Selling off arguably our most vital natural resource into the hands of those only interested in profit was only ever going to have the outcome we see (smell) clearly today.
And here we are, just a few short weeks after Labour was eased into their very large majority by a despised, dysfunctional Tory Party, and Labour’s idea for sorting out the horrors of mass waterway despoilment in England and Wales is to be “tough on bonuses of water bosses”.
Let’s be clear. The Tories, whose high priestess of privatisation gave away this resource for profit, already had wrist-slapping over bonuses in the pipeline – no pun intended.
So, it’s no change on keeping children in poverty with the two-child benefit cap.
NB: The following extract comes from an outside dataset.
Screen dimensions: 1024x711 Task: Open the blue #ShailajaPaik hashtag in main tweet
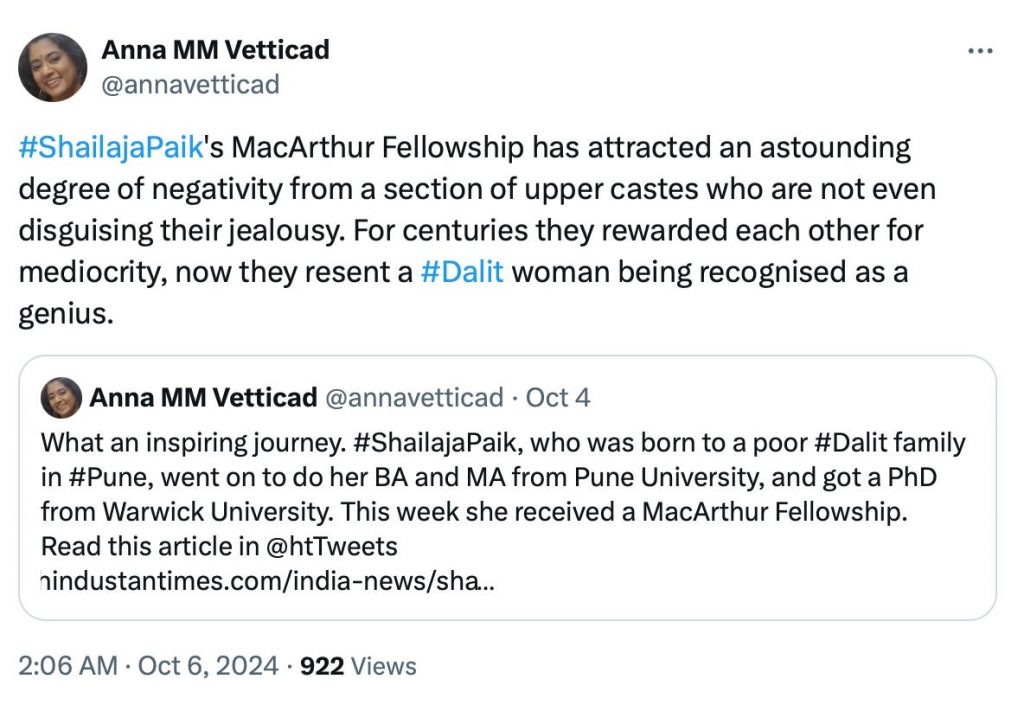coord(111,149)
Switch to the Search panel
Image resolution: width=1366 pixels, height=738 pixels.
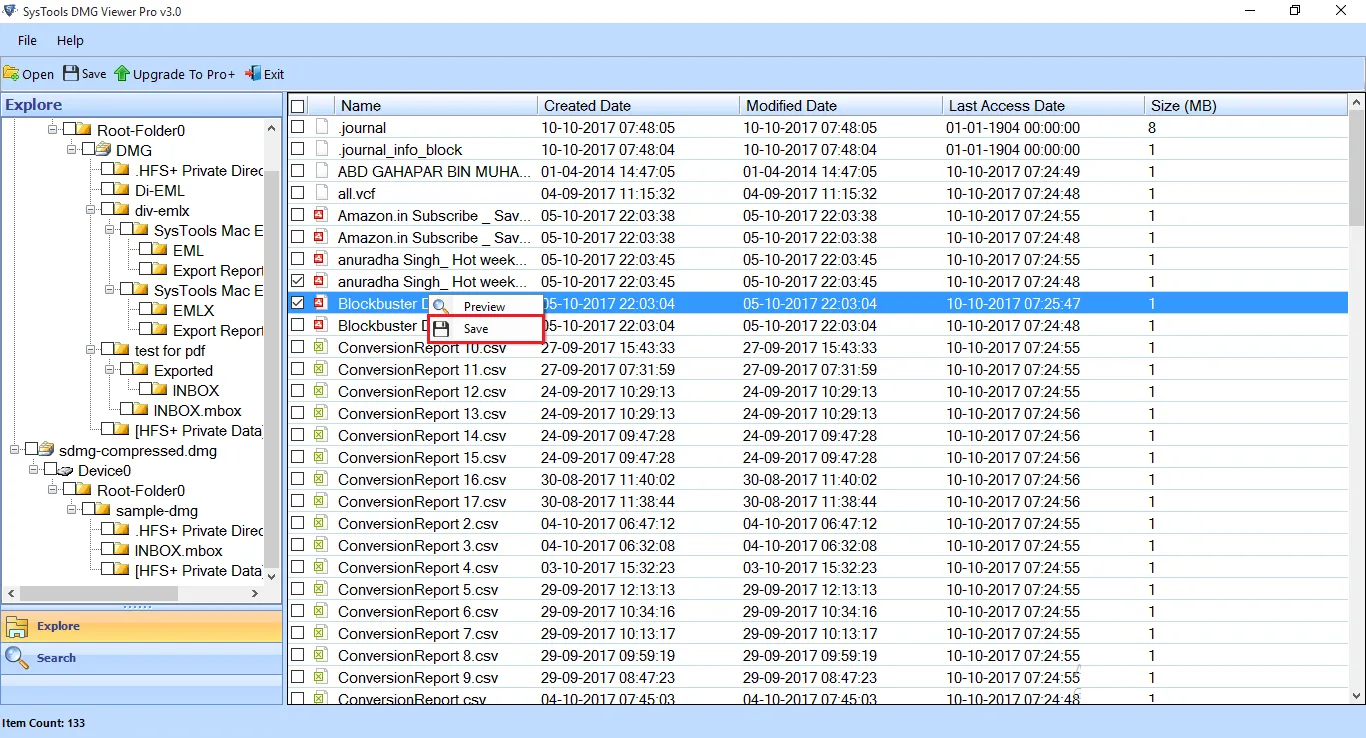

It’s no change on the failed approach to Gaza or any attempt to mend the UK’s horribly damaged international reputation.
It’s no change on curbing bankers’ bonuses and – in reality – it’s no change on dealing with England and Wales’s devastating and embarrassing water crisis.
Regarding muttered background noise about potential jail time for the profiteers – we’ll believe it when we see it. But mainly – and pun intended here – just more shaping the turd.
Amanda Baker
Edinburgh
SOME Unionists, when attacking the stated aim of independence supporters, often like to use the emotive term “separation” rather than “independence”.
However, they never tell us where they would find the money to pay the enormous cost of cutting a deep, wide channel across Britain from the Solway Firth to the North Sea – the only way that Scotland could be physically “separated” from the rest of Britain.
What large numbers of Scots wish to see is economic and political “independence” from the rest of Britain – by no means the same as “separation”. They wish to remain on good terms with their closest neighbours but to have the freedom to organise their own lives in their own way without this being controlled by someone else.
Peter Swain
Dunbar
APROPOS of P Davidson of Falkirk’s letter concerning the tale of the cold wee boy and his jaikit, I was reminded of a story an elderly retired schoolteacher which an aunt of mine used to tell.
Wee Jimmy had written a story for his teacher containing the line: “Ah wish ah hudny goed.”. The teacher’s response was: “Poor grammar, Jimmy! What should it be?” After some consideration, Jimmy’s resourceful reply was, “Ah wish tae goad ah hudny went!”